--- RAW DATA ---

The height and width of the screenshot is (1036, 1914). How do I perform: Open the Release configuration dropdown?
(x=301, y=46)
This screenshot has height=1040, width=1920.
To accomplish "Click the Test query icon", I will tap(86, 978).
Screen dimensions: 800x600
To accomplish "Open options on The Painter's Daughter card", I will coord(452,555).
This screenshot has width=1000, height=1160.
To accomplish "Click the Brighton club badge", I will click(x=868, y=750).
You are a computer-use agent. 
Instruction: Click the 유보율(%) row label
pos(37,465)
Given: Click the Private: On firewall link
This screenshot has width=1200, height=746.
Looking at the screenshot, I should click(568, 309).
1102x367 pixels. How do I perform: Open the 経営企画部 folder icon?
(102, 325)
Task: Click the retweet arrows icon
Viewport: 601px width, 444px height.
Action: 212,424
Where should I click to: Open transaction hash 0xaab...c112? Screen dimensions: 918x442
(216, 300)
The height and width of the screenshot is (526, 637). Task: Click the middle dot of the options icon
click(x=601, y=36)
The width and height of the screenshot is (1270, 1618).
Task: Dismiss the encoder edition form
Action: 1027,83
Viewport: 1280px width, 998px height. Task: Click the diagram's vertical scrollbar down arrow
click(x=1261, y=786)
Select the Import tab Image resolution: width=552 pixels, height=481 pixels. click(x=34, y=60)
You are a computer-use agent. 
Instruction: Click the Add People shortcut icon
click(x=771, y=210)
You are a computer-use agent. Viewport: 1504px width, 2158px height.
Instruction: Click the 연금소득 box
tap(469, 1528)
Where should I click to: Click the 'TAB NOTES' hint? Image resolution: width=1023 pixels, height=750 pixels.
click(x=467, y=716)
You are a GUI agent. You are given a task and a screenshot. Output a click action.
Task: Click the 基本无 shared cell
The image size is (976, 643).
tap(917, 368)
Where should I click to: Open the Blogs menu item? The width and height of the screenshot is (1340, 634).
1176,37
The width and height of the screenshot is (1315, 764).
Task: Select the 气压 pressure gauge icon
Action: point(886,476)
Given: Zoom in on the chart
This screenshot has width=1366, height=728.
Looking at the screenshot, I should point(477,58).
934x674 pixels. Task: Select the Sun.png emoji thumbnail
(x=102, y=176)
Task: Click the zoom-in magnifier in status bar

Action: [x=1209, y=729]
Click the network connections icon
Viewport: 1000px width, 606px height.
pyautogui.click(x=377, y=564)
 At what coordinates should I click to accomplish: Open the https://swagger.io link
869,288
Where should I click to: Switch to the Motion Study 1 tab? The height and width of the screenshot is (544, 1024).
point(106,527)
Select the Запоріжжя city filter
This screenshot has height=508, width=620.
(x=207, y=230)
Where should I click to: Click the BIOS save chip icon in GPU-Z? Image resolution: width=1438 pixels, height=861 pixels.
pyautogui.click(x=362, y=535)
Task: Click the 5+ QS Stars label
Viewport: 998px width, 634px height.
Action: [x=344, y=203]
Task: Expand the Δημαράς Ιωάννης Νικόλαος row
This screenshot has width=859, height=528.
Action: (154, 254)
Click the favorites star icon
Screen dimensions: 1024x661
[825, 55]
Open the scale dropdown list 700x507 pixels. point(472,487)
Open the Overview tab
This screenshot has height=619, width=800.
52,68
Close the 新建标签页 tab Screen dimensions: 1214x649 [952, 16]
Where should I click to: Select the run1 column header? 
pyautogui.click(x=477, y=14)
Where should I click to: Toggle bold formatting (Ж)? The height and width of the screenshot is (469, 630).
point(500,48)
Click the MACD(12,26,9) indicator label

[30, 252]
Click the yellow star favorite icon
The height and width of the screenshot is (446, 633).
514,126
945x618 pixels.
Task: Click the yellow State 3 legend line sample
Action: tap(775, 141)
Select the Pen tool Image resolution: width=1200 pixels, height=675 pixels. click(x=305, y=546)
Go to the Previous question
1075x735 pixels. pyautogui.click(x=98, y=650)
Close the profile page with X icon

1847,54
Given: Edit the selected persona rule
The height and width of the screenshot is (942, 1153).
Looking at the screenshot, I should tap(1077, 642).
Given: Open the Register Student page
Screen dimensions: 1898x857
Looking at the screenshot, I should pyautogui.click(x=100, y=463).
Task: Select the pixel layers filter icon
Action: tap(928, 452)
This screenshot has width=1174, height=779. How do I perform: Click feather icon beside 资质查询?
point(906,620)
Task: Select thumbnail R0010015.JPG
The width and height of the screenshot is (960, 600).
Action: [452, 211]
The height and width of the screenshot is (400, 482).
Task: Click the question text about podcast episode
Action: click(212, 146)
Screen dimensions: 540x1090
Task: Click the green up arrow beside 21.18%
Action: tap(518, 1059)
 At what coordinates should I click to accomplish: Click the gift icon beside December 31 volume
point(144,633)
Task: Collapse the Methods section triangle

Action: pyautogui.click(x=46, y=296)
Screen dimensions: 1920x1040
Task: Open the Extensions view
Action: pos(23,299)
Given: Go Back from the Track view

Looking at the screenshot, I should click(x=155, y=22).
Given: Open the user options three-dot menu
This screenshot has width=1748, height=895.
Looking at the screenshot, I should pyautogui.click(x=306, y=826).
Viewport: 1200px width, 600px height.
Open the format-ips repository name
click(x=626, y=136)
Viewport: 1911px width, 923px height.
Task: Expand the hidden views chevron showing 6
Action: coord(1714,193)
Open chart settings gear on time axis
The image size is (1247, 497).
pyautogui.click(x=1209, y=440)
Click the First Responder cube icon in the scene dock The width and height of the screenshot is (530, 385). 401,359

---

→ TASK
Scan the records above for the string "will", and copy every line where it turns up.

→ RESULT FOR THIS EXERCISE
To accomplish "Click the Test query icon", I will tap(86, 978).
To accomplish "Open options on The Painter's Daughter card", I will coord(452,555).
To accomplish "Click the Brighton club badge", I will click(x=868, y=750).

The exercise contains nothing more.